DATA PROVIDED:
'''

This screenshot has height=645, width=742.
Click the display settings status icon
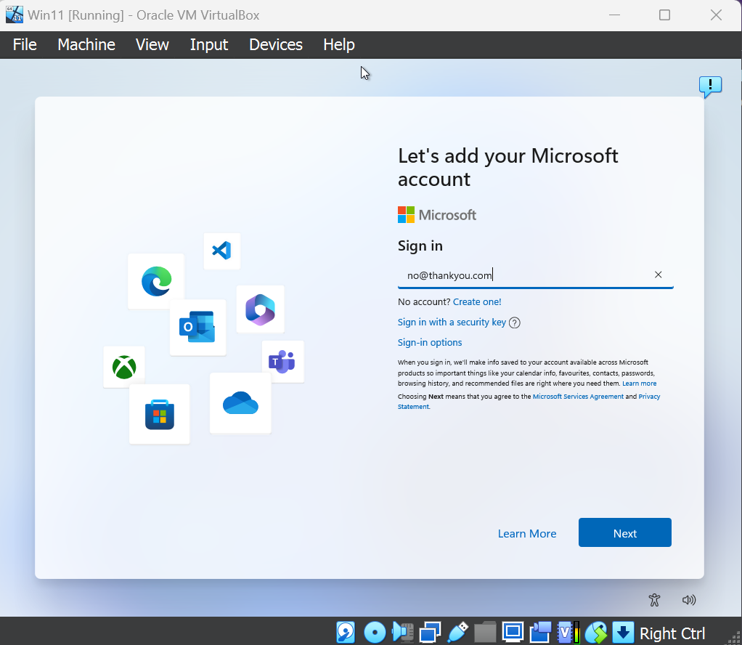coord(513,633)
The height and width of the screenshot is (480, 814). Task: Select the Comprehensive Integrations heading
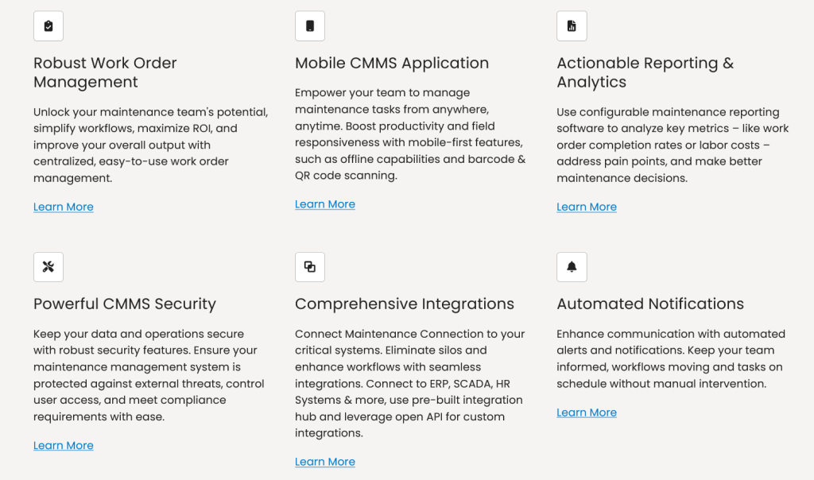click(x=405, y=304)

'''
'''

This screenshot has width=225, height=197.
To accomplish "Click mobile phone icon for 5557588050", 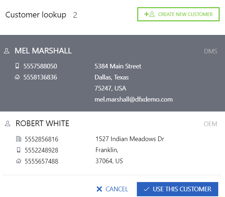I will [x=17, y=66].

'''

PROBLEM STATEMENT:
Count the lines above that contain the string "This", treating uppercase and lowercase as distinct. Reply with the number alone.

TASK ANSWER:
2